··· GIVEN INFORMATION
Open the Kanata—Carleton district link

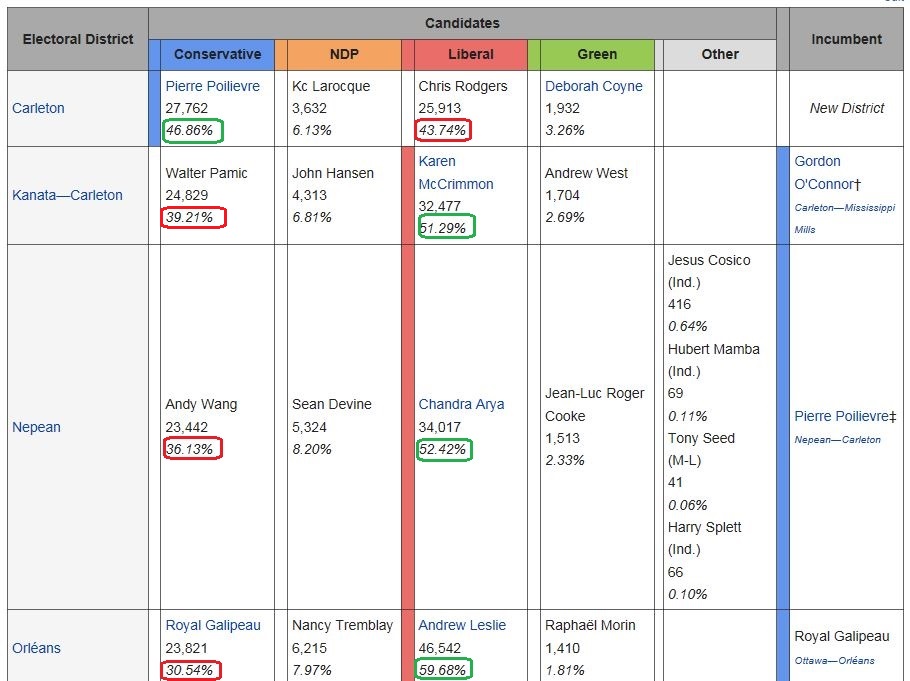pyautogui.click(x=67, y=195)
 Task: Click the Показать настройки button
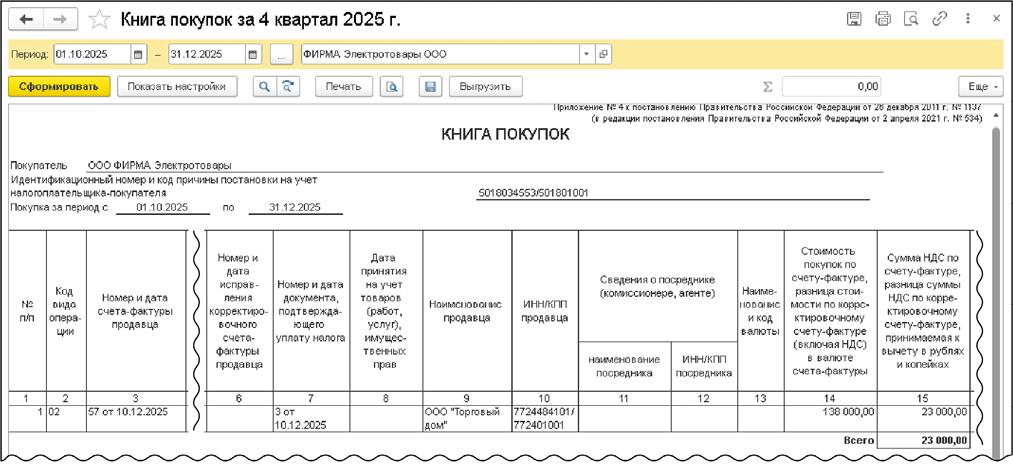[178, 87]
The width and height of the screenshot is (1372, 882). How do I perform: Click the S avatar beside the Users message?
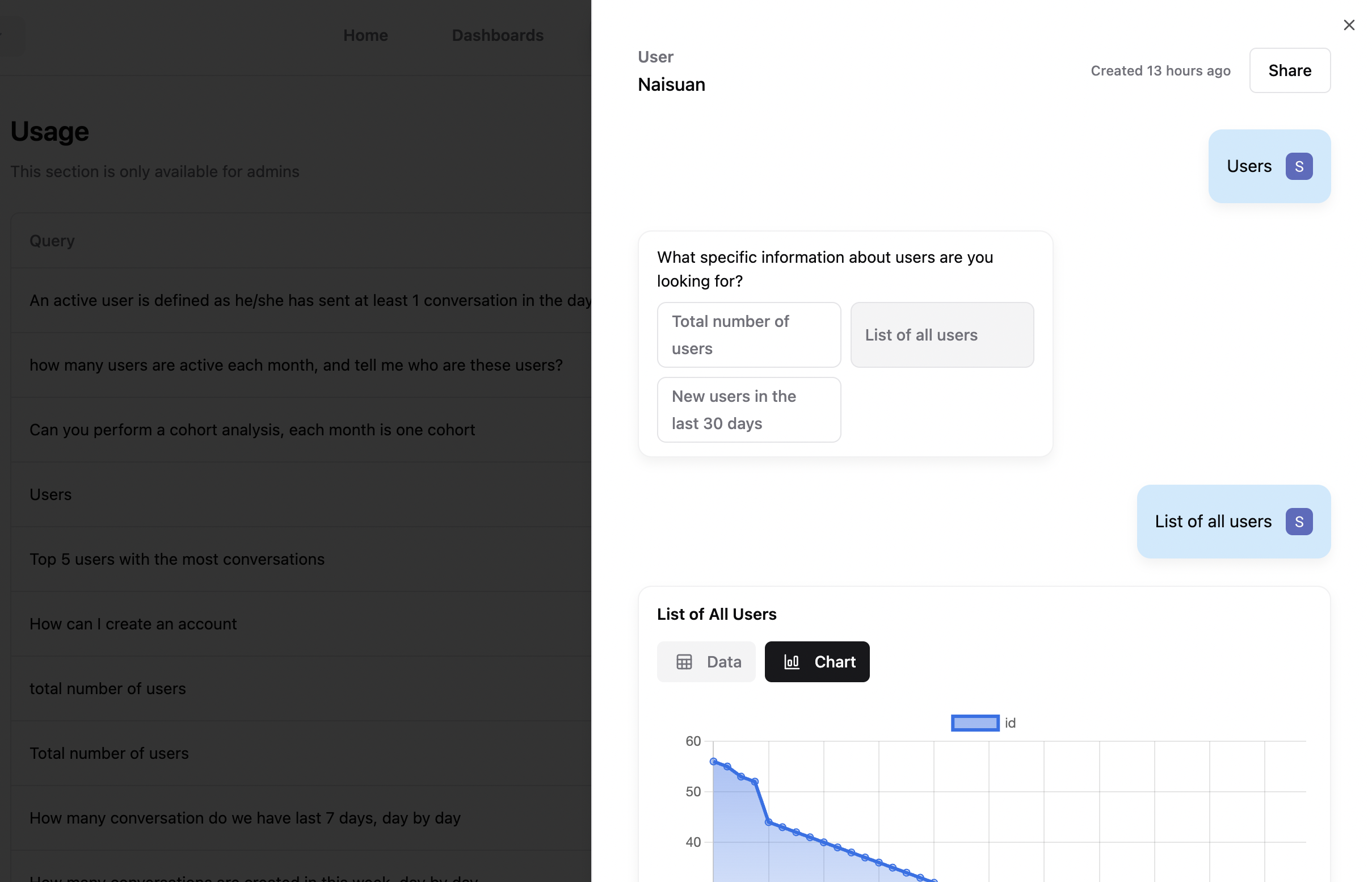pyautogui.click(x=1299, y=166)
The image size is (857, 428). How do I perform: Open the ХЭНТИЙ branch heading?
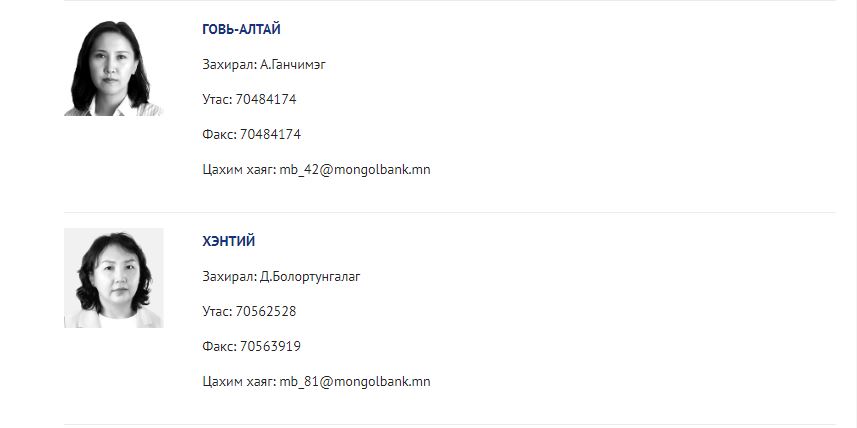228,242
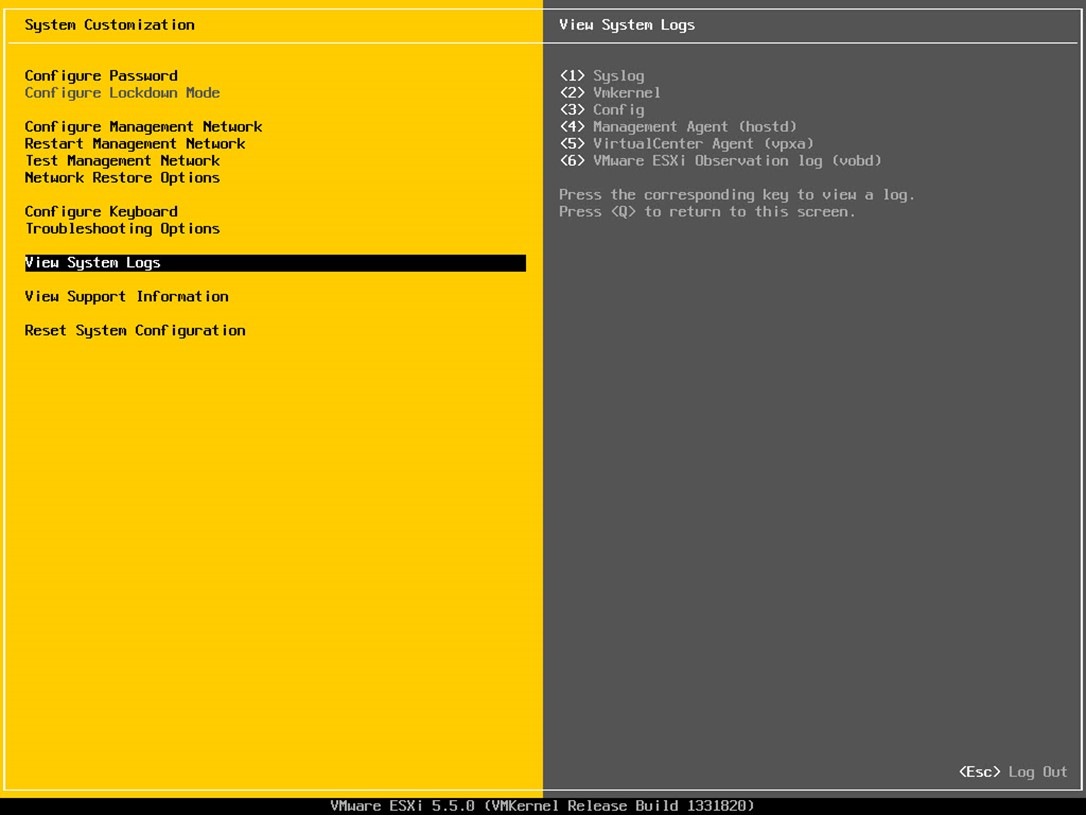Open Configure Management Network
The image size is (1086, 815).
coord(143,127)
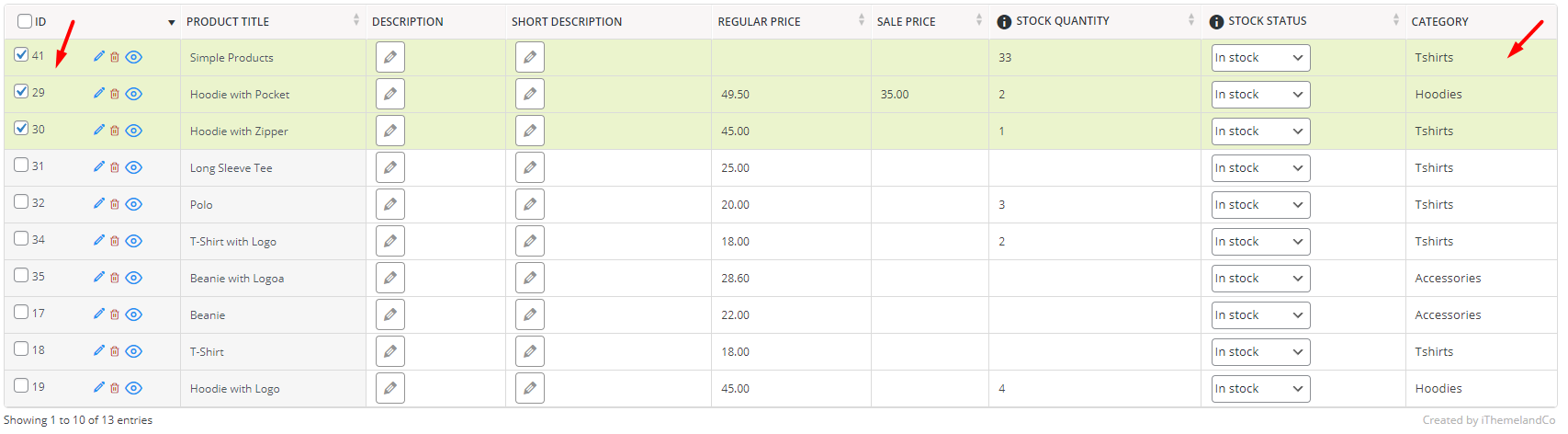Image resolution: width=1568 pixels, height=434 pixels.
Task: Click the T-Shirt with Logo regular price cell
Action: point(735,242)
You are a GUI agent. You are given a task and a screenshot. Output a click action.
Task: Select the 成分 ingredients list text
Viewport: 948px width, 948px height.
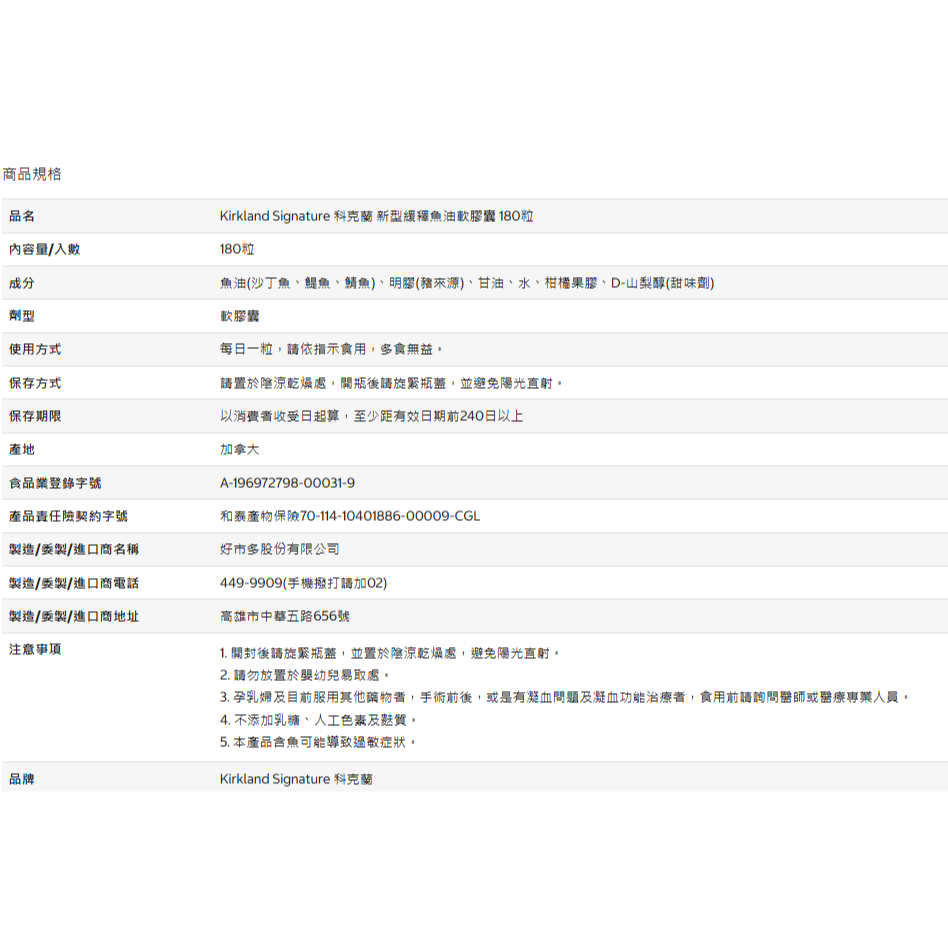click(466, 283)
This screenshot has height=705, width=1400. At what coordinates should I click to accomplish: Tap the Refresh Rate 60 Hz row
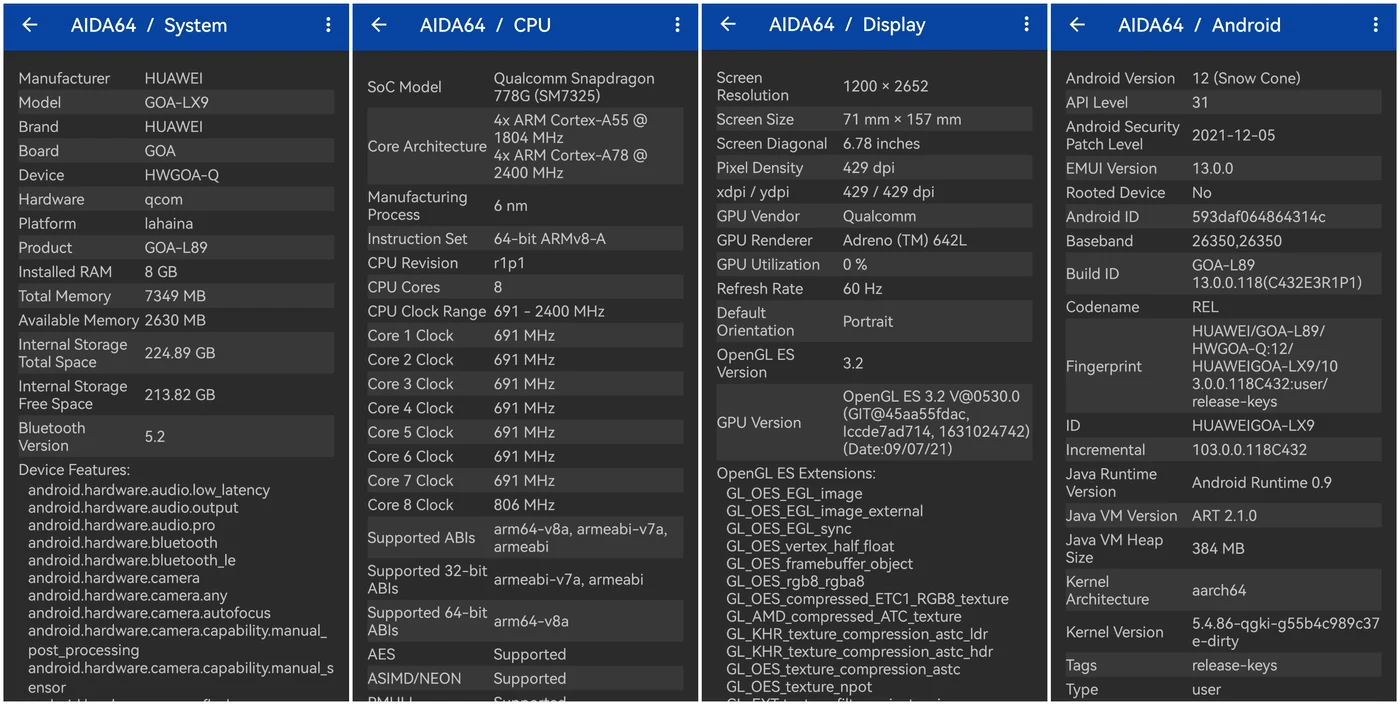tap(873, 289)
······
• _EXERCISE GOAL_:
Word for word, write out the lines from the top of the records above down to the line holding "Task: Select the 成分 ingredients list text", inclusive, but not the pictures.

• _TASK RESULT_:
Open the Kanata—Carleton district link

pyautogui.click(x=67, y=195)
 Task: Click the Показать настройки button
[178, 87]
The width and height of the screenshot is (1372, 882). How do I perform: Click the S avatar beside the Users message?
pyautogui.click(x=1299, y=166)
The image size is (857, 428). How do I perform: Open the ХЭНТИЙ branch heading?
228,242
Open Configure Management Network
The image size is (1086, 815).
coord(143,127)
Image resolution: width=1568 pixels, height=434 pixels.
Task: Click the T-Shirt with Logo regular price cell
Action: point(735,242)
You are a GUI agent. You are given a task and a screenshot. Output a click action.
Task: Select the 成分 ingredients list text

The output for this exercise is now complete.